__TASK OBJECTIVE__
Would you please copy the part of the material below that opens with the line containing "Wydawnictwa (808, 116)" and closes with the line containing "Gospodarka (221, 522)"? Copy it exactly, and only it.

__DATA RECORDS__
* * *
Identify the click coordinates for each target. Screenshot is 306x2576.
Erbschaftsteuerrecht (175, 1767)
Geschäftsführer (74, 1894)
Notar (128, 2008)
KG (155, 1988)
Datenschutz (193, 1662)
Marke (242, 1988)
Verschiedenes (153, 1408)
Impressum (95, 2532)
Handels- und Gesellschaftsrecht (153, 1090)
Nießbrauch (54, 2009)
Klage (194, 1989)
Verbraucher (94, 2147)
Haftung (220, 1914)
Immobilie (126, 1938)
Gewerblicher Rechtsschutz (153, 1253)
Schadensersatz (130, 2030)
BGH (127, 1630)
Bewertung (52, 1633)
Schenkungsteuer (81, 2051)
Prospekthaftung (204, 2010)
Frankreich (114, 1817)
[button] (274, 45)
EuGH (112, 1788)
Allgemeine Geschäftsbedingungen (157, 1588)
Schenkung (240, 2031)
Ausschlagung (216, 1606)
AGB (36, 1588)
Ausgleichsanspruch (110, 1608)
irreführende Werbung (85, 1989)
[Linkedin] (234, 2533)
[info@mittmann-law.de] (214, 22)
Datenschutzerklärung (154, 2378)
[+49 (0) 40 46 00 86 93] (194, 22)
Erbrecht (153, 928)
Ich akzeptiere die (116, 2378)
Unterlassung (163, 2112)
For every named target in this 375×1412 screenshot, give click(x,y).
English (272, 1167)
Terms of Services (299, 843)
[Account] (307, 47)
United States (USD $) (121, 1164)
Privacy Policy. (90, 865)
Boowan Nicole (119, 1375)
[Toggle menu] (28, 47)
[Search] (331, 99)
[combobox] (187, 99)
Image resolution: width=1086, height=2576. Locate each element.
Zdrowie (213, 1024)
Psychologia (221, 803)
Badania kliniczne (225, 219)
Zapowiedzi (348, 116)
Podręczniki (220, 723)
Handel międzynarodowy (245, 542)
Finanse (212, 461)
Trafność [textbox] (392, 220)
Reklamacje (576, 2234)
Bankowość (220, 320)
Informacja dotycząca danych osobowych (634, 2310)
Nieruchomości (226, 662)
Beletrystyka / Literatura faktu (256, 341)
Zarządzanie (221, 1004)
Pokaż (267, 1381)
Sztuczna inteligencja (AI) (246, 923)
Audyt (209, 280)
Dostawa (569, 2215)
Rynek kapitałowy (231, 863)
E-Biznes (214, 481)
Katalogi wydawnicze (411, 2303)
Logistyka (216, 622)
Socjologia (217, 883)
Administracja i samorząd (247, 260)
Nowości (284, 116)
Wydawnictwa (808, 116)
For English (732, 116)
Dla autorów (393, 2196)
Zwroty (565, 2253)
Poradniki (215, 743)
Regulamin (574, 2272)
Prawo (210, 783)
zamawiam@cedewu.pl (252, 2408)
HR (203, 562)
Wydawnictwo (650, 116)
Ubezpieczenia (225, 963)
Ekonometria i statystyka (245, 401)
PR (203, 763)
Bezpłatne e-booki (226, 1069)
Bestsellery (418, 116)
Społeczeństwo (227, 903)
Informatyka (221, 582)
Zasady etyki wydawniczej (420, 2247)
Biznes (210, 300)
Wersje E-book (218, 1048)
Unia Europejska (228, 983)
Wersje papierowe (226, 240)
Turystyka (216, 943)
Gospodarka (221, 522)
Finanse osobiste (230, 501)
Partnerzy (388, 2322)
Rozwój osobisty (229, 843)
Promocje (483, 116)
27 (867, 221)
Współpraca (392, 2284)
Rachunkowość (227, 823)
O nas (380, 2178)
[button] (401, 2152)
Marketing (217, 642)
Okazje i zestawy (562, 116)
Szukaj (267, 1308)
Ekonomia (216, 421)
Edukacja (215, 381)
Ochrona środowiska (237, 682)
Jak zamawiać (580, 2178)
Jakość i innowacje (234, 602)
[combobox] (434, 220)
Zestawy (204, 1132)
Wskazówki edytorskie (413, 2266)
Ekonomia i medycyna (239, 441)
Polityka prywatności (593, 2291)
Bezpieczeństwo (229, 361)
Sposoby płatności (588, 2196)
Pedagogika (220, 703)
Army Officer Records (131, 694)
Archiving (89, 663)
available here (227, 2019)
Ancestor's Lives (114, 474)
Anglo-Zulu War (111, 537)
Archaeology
* * *
__EXERCISE OUTPUT__
Wydawnictwa (808, 116)
For English (732, 116)
Dla autorów (393, 2196)
Zwroty (565, 2253)
Poradniki (215, 743)
Regulamin (574, 2272)
Prawo (210, 783)
zamawiam@cedewu.pl (252, 2408)
HR (203, 562)
Wydawnictwo (650, 116)
Ubezpieczenia (225, 963)
Ekonometria i statystyka (245, 401)
PR (203, 763)
Bezpłatne e-booki (226, 1069)
Bestsellery (418, 116)
Społeczeństwo (227, 903)
Informatyka (221, 582)
Zasady etyki wydawniczej (420, 2247)
Biznes (210, 300)
Wersje E-book (218, 1048)
Unia Europejska (228, 983)
Wersje papierowe (226, 240)
Turystyka (216, 943)
Gospodarka (221, 522)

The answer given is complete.